═════ Supplied data ═════
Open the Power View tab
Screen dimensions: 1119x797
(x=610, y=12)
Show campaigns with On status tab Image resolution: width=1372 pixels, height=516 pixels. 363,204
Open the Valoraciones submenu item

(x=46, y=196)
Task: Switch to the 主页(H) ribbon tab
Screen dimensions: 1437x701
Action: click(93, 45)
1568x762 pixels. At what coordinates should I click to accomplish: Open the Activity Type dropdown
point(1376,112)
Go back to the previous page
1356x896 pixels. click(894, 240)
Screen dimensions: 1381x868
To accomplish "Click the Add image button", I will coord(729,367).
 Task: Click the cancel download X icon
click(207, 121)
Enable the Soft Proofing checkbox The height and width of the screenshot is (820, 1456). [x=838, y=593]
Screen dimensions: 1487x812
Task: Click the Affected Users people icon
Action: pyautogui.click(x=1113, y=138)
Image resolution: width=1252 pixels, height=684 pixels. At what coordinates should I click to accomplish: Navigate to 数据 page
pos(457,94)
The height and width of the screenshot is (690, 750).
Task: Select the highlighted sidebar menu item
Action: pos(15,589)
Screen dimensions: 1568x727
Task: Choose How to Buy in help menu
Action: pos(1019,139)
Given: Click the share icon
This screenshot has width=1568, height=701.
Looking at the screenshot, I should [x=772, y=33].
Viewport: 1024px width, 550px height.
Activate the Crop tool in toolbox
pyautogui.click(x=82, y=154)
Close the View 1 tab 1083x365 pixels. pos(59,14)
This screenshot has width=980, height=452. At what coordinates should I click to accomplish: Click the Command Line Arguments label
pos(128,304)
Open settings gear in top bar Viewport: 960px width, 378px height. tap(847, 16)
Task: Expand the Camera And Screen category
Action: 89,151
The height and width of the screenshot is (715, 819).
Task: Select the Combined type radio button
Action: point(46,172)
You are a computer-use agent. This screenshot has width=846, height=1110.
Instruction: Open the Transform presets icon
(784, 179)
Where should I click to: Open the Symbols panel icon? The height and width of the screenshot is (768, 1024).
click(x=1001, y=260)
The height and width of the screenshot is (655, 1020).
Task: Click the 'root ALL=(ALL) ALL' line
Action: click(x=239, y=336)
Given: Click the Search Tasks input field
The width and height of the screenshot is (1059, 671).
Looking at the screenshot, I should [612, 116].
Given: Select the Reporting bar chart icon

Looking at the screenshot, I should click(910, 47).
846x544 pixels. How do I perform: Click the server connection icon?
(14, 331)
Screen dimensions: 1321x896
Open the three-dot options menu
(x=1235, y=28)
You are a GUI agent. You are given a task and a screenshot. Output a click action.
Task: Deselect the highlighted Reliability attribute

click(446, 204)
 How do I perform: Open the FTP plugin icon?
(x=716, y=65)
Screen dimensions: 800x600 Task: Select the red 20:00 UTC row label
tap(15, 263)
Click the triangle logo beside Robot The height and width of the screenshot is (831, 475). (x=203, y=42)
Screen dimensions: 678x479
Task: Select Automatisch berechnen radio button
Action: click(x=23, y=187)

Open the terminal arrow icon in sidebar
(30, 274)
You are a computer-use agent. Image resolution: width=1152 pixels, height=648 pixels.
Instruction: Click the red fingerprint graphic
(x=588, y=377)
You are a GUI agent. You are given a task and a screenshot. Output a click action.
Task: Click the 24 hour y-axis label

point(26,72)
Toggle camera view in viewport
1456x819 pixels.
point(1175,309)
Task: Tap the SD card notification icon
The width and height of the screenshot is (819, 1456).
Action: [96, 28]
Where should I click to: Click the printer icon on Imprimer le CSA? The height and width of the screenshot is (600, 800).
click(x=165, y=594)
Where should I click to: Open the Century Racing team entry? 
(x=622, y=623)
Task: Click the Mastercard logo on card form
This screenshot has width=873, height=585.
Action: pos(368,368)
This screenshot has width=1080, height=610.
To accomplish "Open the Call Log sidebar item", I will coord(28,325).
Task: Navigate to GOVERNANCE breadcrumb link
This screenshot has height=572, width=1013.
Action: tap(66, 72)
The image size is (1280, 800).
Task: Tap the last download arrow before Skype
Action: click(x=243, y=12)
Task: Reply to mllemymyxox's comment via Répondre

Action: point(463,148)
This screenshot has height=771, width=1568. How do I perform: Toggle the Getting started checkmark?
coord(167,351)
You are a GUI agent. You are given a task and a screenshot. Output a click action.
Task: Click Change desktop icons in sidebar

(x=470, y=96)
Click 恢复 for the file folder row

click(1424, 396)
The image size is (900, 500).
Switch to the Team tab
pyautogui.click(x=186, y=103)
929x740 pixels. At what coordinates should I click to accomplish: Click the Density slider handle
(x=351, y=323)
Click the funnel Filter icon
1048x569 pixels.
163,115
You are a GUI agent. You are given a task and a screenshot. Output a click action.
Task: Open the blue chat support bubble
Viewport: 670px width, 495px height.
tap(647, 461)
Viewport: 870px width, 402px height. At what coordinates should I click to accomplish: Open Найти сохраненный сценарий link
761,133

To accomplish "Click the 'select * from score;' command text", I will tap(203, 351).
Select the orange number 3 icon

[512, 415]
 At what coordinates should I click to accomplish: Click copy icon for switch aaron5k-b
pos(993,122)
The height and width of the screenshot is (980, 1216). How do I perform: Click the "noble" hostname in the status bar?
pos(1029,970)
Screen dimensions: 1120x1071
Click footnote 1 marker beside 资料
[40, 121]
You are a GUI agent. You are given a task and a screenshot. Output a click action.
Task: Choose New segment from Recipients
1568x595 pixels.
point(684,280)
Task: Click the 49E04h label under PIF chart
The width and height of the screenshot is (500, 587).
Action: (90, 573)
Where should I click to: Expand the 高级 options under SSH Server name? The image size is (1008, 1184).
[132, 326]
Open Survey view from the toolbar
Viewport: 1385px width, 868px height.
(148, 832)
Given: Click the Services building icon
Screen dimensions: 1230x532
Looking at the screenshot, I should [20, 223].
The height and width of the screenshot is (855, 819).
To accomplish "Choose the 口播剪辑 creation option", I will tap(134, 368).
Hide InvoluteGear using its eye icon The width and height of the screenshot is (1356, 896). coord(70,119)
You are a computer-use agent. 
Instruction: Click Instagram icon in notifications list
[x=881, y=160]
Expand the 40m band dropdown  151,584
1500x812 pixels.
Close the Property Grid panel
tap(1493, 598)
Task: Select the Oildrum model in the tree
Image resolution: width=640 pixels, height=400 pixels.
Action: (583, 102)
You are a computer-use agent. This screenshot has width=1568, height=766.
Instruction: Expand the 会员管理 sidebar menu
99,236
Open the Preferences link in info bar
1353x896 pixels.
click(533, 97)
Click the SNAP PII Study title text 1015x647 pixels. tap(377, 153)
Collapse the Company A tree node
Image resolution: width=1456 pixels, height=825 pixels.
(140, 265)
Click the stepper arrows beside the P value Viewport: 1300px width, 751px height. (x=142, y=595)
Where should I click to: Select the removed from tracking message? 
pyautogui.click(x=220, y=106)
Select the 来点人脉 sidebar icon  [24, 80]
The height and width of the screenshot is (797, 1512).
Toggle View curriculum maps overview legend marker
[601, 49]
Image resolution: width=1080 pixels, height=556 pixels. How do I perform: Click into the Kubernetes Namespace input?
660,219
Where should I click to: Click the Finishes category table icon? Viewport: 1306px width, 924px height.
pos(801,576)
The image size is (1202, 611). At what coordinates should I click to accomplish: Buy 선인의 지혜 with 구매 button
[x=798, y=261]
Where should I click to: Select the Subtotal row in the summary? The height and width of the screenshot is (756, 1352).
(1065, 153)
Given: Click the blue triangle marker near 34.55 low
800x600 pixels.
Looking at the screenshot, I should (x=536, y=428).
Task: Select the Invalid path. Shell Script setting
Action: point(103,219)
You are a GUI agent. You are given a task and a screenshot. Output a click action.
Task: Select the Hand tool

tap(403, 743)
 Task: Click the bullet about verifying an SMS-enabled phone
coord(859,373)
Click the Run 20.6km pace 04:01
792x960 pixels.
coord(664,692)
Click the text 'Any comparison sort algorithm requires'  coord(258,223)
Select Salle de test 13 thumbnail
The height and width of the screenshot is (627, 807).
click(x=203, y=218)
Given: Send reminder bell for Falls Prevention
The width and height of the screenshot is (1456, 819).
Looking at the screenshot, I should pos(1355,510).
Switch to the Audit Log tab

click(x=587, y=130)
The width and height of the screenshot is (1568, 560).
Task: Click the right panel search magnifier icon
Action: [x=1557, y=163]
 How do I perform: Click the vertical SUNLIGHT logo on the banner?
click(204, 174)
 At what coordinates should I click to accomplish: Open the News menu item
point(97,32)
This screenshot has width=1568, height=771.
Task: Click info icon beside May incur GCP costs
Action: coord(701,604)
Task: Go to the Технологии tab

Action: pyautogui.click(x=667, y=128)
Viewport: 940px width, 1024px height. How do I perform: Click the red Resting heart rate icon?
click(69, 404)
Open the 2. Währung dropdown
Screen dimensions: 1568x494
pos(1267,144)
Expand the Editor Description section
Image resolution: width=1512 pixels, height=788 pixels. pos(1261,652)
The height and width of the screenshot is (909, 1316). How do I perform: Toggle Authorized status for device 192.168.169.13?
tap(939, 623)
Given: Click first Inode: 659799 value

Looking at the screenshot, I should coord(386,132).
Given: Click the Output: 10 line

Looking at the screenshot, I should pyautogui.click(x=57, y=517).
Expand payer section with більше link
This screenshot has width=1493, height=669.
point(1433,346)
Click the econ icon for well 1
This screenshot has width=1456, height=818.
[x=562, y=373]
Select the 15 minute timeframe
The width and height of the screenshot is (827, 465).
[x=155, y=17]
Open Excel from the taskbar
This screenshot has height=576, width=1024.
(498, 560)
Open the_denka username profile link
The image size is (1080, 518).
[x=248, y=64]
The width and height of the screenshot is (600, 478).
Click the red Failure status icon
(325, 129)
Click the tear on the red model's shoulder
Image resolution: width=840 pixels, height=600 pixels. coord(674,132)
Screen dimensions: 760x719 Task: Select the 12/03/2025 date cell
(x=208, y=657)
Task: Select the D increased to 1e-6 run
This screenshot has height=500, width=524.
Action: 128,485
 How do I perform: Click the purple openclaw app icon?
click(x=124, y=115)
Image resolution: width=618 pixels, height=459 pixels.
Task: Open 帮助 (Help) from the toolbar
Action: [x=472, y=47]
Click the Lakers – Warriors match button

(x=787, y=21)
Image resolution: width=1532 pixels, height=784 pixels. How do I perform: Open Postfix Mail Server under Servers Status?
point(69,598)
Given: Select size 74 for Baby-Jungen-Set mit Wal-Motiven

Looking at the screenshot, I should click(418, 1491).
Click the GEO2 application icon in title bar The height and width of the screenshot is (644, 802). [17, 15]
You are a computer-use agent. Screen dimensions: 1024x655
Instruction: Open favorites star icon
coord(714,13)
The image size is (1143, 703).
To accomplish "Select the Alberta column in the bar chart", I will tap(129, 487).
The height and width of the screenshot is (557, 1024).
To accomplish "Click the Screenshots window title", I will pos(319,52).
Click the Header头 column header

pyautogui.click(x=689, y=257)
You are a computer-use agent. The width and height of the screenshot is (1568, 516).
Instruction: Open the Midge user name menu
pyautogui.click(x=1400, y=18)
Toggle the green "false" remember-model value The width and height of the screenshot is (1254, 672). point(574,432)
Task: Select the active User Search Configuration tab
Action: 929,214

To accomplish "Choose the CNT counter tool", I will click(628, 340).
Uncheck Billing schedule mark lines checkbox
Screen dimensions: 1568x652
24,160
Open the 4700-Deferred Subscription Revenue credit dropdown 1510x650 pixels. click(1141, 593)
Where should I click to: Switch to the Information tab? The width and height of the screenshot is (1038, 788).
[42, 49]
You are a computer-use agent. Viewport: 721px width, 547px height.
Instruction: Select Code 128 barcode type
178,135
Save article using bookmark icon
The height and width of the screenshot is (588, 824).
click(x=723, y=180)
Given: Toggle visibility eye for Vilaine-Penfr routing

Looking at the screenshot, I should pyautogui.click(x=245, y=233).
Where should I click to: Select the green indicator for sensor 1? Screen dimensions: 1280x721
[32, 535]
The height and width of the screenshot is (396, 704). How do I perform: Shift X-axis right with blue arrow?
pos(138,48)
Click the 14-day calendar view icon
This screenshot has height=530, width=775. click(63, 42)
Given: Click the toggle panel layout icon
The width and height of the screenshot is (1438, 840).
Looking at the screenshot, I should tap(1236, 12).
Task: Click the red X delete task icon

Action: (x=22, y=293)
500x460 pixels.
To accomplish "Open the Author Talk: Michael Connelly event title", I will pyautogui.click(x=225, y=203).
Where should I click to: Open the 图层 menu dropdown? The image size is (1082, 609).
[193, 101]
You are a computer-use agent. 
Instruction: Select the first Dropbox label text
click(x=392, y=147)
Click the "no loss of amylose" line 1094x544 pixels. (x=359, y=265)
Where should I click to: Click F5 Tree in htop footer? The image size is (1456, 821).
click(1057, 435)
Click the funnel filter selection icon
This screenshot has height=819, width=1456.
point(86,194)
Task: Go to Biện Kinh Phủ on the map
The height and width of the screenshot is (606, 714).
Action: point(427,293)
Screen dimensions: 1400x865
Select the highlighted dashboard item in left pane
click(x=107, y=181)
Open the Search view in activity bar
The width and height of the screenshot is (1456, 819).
═════
Exercise details:
Can you write out the lines of the listing above, from the line that contains "Image resolution: width=1532" through the line that contains "Looking at the screenshot, I should click(418, 1491).", including both of those lines?

Expected output:
Image resolution: width=1532 pixels, height=784 pixels. How do I perform: Open Postfix Mail Server under Servers Status?
point(69,598)
Given: Select size 74 for Baby-Jungen-Set mit Wal-Motiven

Looking at the screenshot, I should click(418, 1491).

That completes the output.